— BRANO ESTRATTO —
● ● ● ●
A settembre l’Etiopia ha inaugurato la Grand Ethiopian Renaissance Dam (GERD), celebrandola come una “vittoria generazionale”. Davanti alle acque che scendono dalla diga, il primo ministro Abiy Ahmed ha dichiarato conclusa l’era della dipendenza energetica del paese. In qualità di più grande progetto idroelettrico del continente africano, la GERD è un’impresa ingegneristica monumentale. Il suo bacino contiene 74 miliardi di metri cubi d’acqua e le sue turbine sono progettate per produrre oltre 5.000 megawatt di elettricità, una potenza paragonabile a cinque centrali nucleari.
Tuttavia, l’atmosfera celebrativa è stata segnata dall’assenza evidente dei rappresentanti di Sudan ed Egitto. Per questi paesi a valle, la diga modifica in modo radicale l’accesso alle acque vitali del Nilo. Oltre al suo significato materiale, l’inaugurazione della GERD rappresenta anche un momento di resa dei conti per il diritto internazionale delle acque. La diga costituisce una sfida diretta – e per alcuni un’evidente violazione – ai tre princìpi fondamentali che da decenni regolano i fiumi condivisi del mondo: uso equo, assenza di danno significativo e obbligo di notifica preventiva.
Questi tre princìpi costituiscono l’ossatura della Convenzione ONU del 1997 sui corsi d’acqua internazionali, che ha codificato il moderno diritto internazionale delle acque. Essi furono formulati per sostituire l’arcaica dottrina Harmon, un principio di sovranità territoriale assoluta che consentiva a uno stato di utilizzare qualsiasi acqua scorresse entro i suoi confini, indipendentemente dall’impatto sui paesi a valle. Sebbene sia stata a lungo respinta come giuridicamente e moralmente insostenibile, la dottrina Harmon sembra riemergere silenziosamente nella pratica.
Si consideri innanzitutto il principio dell’uso equo e ragionevole, che impone agli stati rivieraschi di condividere in modo equo le acque transfrontaliere. La GERD è stata costruita senza una consultazione sostanziale su cosa significasse equità per le nazioni del Nilo. L’Etiopia è andata avanti unilateralmente con la costruzione e ora la diga controlla fisicamente il flusso del fiume. Questo crea un fait accompli, cioè un fatto compiuto che rende il principio di equità quasi privo di significato, poiché i paesi confinanti non possono negoziare retroattivamente l'equità di infrastrutture già costruite.
● ● ● ●
— DATI FORNITI —

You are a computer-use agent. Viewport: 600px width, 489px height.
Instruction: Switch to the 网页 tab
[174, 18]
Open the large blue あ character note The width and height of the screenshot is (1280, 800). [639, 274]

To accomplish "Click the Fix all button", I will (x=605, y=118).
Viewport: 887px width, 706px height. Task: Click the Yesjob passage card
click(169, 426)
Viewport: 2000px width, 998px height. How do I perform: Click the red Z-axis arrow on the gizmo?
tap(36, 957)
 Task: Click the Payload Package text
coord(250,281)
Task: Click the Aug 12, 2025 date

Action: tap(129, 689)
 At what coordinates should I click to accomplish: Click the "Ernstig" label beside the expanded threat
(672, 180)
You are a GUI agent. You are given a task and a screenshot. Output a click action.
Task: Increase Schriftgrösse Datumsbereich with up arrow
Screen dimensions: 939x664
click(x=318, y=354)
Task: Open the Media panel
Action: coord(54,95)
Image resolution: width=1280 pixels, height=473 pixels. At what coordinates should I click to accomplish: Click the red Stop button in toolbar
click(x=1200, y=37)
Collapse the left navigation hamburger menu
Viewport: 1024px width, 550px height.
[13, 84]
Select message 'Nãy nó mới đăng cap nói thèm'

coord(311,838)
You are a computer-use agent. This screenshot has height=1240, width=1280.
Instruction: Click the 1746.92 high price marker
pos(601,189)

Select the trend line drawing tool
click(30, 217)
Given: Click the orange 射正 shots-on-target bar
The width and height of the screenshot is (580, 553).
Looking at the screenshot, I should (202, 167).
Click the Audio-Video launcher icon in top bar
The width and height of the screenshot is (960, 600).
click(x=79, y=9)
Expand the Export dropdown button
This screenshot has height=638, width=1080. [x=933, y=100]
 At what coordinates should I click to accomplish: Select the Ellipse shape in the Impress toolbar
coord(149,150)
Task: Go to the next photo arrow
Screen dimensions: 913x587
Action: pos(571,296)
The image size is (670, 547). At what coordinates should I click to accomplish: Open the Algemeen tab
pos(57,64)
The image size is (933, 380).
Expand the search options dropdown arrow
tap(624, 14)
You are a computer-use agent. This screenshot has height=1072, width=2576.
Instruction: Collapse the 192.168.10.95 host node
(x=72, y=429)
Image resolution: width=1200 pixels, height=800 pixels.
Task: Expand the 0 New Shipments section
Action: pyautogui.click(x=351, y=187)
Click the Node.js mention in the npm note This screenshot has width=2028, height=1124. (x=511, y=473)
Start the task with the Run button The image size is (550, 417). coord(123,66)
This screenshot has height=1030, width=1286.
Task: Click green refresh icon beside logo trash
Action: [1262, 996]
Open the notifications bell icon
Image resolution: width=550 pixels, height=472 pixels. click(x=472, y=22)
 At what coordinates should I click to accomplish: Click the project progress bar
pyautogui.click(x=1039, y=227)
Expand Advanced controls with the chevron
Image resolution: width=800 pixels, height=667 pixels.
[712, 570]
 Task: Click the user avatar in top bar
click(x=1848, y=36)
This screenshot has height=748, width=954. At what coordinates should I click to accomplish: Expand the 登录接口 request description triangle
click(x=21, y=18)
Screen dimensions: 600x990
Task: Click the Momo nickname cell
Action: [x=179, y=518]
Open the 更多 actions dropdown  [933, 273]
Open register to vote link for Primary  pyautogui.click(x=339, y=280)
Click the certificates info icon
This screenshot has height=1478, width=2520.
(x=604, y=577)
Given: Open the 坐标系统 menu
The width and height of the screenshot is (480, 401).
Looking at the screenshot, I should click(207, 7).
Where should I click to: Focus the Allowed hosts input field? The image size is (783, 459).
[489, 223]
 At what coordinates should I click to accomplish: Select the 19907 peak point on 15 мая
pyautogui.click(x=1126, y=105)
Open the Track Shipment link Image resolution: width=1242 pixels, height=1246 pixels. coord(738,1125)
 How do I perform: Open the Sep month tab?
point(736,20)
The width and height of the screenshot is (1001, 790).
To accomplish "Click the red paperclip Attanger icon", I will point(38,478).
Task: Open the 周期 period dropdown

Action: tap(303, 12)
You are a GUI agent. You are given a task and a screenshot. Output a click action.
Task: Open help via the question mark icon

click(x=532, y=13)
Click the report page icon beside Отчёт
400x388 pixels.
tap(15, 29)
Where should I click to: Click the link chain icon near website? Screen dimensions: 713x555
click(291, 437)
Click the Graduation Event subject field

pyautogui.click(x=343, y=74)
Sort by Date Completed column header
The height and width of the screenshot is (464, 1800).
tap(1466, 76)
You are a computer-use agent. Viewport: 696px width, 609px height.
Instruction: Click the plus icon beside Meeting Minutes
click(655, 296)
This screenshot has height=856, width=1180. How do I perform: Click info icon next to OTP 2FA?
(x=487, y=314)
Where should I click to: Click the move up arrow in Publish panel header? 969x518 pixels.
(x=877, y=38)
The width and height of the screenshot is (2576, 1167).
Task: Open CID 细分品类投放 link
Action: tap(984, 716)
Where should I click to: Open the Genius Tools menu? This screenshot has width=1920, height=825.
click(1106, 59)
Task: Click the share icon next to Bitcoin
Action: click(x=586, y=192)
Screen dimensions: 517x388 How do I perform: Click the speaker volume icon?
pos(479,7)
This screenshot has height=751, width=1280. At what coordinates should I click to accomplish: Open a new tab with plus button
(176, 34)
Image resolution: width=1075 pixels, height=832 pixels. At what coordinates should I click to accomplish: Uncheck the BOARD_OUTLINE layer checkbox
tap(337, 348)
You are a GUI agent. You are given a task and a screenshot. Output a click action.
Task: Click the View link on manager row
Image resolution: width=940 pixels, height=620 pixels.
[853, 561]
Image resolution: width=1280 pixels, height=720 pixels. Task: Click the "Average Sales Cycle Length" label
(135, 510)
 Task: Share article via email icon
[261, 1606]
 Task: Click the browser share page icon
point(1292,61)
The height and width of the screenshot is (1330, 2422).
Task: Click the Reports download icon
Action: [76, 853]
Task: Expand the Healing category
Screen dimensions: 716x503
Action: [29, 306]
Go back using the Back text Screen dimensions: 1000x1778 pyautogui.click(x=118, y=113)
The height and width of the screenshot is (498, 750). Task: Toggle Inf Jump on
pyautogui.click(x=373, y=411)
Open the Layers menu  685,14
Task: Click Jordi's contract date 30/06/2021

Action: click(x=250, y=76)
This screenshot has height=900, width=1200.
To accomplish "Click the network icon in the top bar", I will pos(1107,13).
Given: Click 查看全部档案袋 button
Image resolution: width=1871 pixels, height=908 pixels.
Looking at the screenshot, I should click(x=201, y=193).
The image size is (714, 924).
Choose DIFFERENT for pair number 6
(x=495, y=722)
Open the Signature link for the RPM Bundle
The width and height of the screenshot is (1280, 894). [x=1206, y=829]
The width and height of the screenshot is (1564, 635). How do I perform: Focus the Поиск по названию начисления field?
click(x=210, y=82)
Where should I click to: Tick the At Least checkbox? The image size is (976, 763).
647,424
● ● ● ●
— ESERCIZI PROPOSTI —
a) Secondo il brano sulla diga etiope, quanta acqua contiene il bacino della GERD?
b) Trascrivi dal brano sulla diga etiope il tratto compreso tra "Questi tre princìpi" e "silenziosamente nella pratica.".
c) Scrivi il seguito del brano sulla diga etiope, a partire dalla sua ultima frase.

— SOLUZIONI DEGLI ESERCIZI —
a) 74 miliardi di metri cubi d'acqua.

b)
Questi tre princìpi costituiscono l’ossatura della Convenzione ONU del 1997 sui corsi d’acqua internazionali, che ha codificato il moderno diritto internazionale delle acque. Essi furono formulati per sostituire l’arcaica dottrina Harmon, un principio di sovranità territoriale assoluta che consentiva a uno stato di utilizzare qualsiasi acqua scorresse entro i suoi confini, indipendentemente dall’impatto sui paesi a valle. Sebbene sia stata a lungo respinta come giuridicamente e moralmente insostenibile, la dottrina Harmon sembra riemergere silenziosamente nella pratica.

c)
L’obbligo di notifica preventiva − informare gli altri stati rivieraschi dei progetti pianificati con un anticipo sufficiente a discuterne − è stato tecnicamente osservato, ma di fatto svuotato. L’Etiopia ha notificato l’Egitto e il Sudan, ma la costruzione è iniziata nel 2011, mentre l’Egitto era destabilizzato dalla Primavera araba, e il progetto è avanzato nonostante le obiezioni del Cairo. Le notifiche sono arrivate quando la diga era già in costruzione, non prima delle decisioni cruciali. L’obbligo di notifica è stato ridotto a un gesto formale, più che a un meccanismo di reale deliberazione collettiva, una procedura pensata per influenzare gli esiti ma che, in questo caso, è risultata incapace di farlo.
È soprattutto il principio di assenza di danno significativo a risultare messo alla prova. La GERD attribuisce all’Etiopia il controllo fisico del Nilo, creando il potenziale per danni profondi qualora tale potere fosse esercitato unilateralmente. L’intera economia politica dell’Egitto dipende dal fiume: agricoltura, approvvigionamento idrico e industria si basano su flussi prevedibili che oggi l’Etiopia può modulare. Il principio di assenza di danno significativo presume tradizionalmente che i danni siano accidentali o effetti collaterali non intenzionali di uno sviluppo legittimo. La GERD è diversa: è stata costruita esplicitamente per controllare l’acqua, e la possibilità di arrecare danni deliberati, strategicamente calibrati, ora esiste in assenza di un accordo vincolante che disciplini l’uso di tale controllo. In questo contesto, il problema non è solo il rischio di danno, ma il fatto che il principio stesso abbia perso significato pratico.
In definitiva, che la diga porti benefici all’Etiopia non è il punto centrale. Ciò che conta è che l’Etiopia abbia deciso unilateralmente di costruire la più grande diga d’Africa e sia riuscita a farlo nonostante la persistente opposizione dei paesi vicini. Questa scelta rivela una realtà cruda nella politica delle acque transfrontaliere: il diritto internazionale funziona solo quando e dove gli stati scelgono di rispettarlo. In assenza di meccanismi di applicazione robusti − e in presenza di profonde asimmetrie di potere − la legge migra dal centro al margine dei processi decisionali, invocata nei discorsi ma raramente determinante nella pratica.
Non si faccia errore: questo fenomeno non è confinato all’Africa orientale. In tutto il mondo si osservano situazioni simili: l’India limita il flusso del fiume Teesta, la Turchia controlla Tigri ed Eufrate, e il Laos ha costruito la diga di Xayaburi nonostante le obiezioni dei paesi a valle. Questi casi non rappresentano un fallimento del diritto internazionale, ma piuttosto una chiara dimostrazione della sua crescente irrilevanza come vincolo agli stati determinati a usare l’acqua per perseguire obiettivi nazionali.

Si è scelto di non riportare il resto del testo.